Fort McMurray’s Original Boom
The CANOL Pipeline Construction Project
The story of Fort McMurray is one of long hibernation followed by rapid growth. The Athabasca oilsands development from the 1960s onward turned it from a sleepy little northern frontier town into Alberta’s most explosive boom city. But it did awake briefly during the Second World War to act as the jumping-off point for a multi-million-dollar pipeline construction project described by its American contractor as “one of the largest projects of its kind and certainly unrivalled in the north.”
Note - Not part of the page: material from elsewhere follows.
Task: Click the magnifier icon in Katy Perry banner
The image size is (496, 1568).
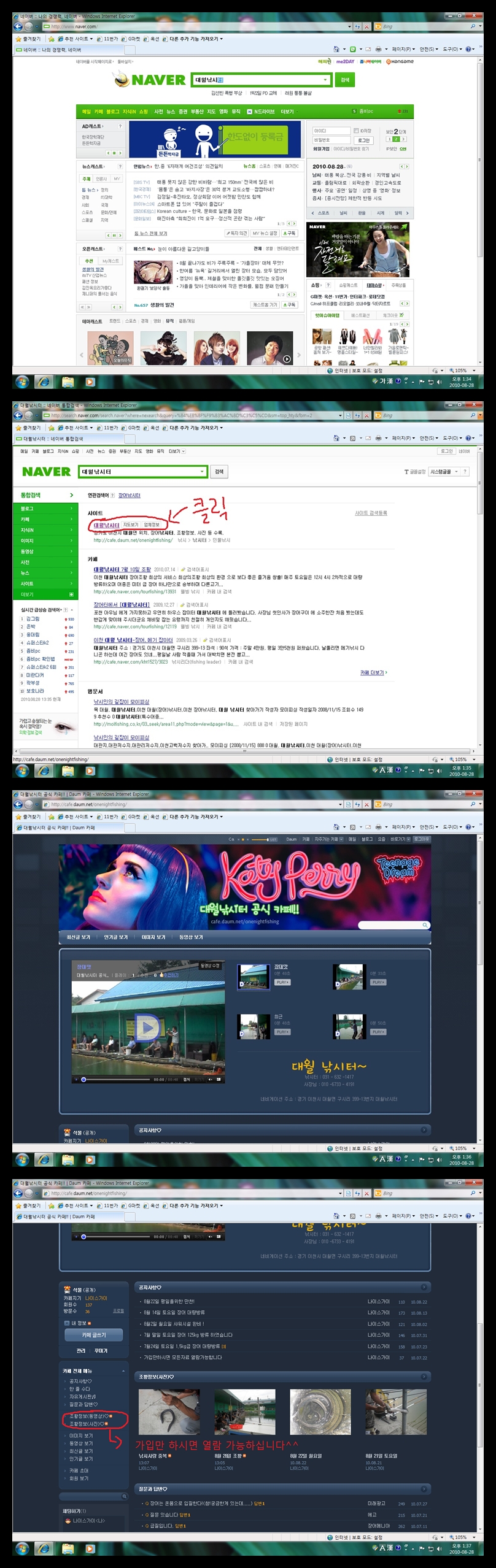Action: click(424, 925)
At the beginning of 1942, Fort McMurray was a railway outpost with little more than one gas pump, a rundown hotel, a few stores, no highway link to the rest of the province, and about 1,000 residents. For 17 years before that, private developers such as the International Bitumen Company and Abasand Oils had achieved some success retrieving oil from the oilsands. But their ventures faltered as commercial enterprises: there was no indication then that future large-scale commercial exploitation of the oilsands would eventually cause the permanent population of Fort McMurray to swell to more than 40,000.
When Japanese forces occupied parts of the United States-controlled Aleutian Islands off the Alaskan coast in June 1942, fears of Japanese invasion spurred the U.S. military to undertake building a 2,500-kilometre pipeline to ensure steady supply of gasoline to Alaskan bases. Fort McMurray became the staging ground for what was code-named the CANOL (“Canadian Oil”) pipeline construction project, as more than 3,000 U.S. troops began arriving by train during the summer of 1942 to establish a base they called Camp Prairie. They commandeered every available boat and barge to carry equipment and supplies 2,000 kilometres north along the Athabasca, Slave and Mackenzie rivers to a drilling site at Norman Wells in the Northwest Territories. The pipeline was to pump crude from Norman Wells to a new refinery in Whitehorse. Petroleum products would then be sent through subsidiary pipelines to the Alaskan communities of Skagway and Fairbanks, and to Watson Lake in the Yukon.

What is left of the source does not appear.